What is needed
Copy out each entry below verbatim, skipping the images.

Data under study
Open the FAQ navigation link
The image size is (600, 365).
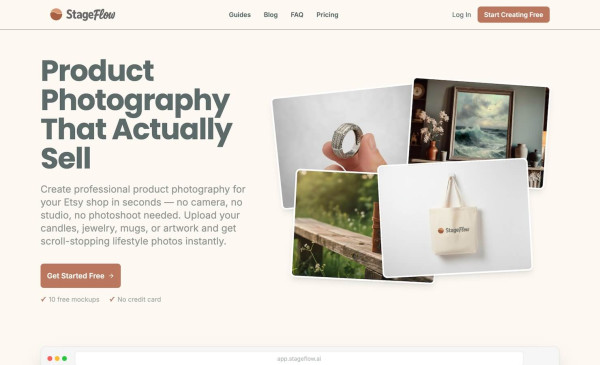point(297,15)
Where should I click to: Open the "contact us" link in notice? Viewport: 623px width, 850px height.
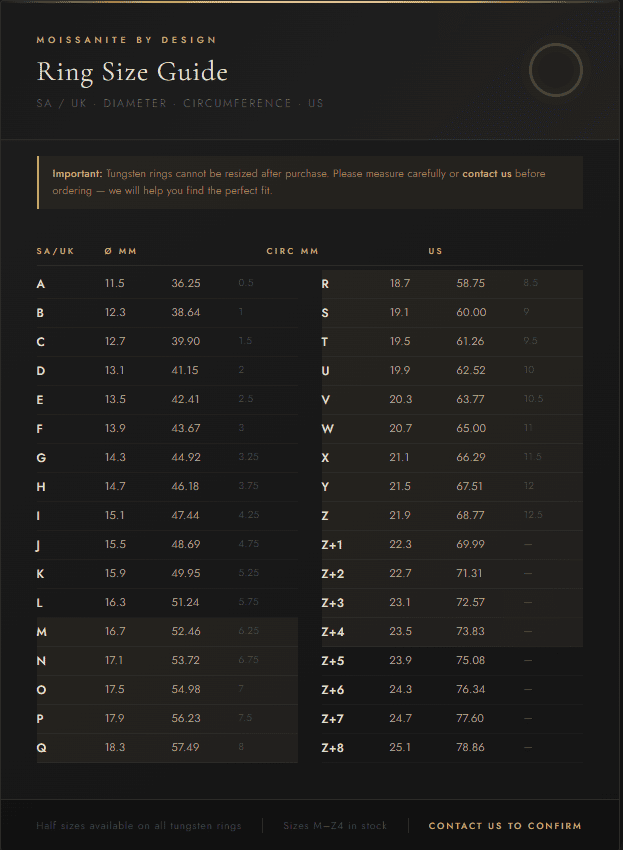(487, 174)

Written answer
Open the FAQ navigation link
The image size is (600, 365).
point(297,15)
Where should I click to: Open the "contact us" link in notice? Viewport: 623px width, 850px height.
(487, 174)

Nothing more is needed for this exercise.